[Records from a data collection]
☆ ☆ ☆ ☆ ☆ ☆ ☆
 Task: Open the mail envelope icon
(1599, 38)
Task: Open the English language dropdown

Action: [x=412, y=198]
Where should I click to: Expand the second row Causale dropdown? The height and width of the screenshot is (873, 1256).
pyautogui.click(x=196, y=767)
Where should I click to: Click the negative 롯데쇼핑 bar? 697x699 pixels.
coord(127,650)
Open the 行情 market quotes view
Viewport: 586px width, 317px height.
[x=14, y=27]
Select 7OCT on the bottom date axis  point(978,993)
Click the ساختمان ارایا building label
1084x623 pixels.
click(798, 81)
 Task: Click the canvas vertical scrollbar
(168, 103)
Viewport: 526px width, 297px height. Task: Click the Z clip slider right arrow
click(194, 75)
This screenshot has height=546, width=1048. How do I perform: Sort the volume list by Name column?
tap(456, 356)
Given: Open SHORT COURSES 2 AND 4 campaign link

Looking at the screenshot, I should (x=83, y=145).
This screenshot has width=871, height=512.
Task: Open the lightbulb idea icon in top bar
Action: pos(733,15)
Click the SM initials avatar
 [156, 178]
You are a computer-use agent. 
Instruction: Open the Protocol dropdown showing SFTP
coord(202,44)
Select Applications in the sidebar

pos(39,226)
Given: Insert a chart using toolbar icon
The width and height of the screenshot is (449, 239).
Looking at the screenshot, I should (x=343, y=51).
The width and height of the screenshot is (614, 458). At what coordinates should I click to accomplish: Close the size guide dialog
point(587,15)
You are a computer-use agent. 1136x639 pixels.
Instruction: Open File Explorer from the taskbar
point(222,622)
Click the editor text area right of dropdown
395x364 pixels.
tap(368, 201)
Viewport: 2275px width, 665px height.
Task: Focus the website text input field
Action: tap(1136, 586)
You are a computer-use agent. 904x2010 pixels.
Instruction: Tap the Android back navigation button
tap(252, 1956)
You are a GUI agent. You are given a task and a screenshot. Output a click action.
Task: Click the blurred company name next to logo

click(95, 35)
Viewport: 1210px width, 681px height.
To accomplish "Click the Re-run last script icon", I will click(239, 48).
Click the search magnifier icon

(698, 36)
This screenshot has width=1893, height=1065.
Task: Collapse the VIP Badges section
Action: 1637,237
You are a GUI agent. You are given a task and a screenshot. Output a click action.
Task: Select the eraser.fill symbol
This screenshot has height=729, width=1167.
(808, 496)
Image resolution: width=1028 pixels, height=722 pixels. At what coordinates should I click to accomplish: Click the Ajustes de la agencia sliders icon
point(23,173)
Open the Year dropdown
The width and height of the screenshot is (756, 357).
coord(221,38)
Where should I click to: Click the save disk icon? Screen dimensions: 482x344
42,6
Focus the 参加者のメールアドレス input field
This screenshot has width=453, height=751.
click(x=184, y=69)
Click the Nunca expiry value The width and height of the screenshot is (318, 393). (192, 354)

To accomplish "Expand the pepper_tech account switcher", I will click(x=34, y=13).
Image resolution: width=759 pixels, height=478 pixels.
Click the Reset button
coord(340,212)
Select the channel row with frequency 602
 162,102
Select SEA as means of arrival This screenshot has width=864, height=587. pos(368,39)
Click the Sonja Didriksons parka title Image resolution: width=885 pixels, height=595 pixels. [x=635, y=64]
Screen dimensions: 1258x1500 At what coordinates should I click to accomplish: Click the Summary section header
☆ ☆ ☆ ☆ ☆ ☆ ☆
### REQUIREMENT
Above are the entries. Copy exactly the part that opens with the line containing "Image resolution: width=759" and closes with the line containing "Select SEA as", and no more.

### WRITTEN RESPONSE
Image resolution: width=759 pixels, height=478 pixels.
Click the Reset button
coord(340,212)
Select the channel row with frequency 602
 162,102
Select SEA as means of arrival This screenshot has width=864, height=587. pos(368,39)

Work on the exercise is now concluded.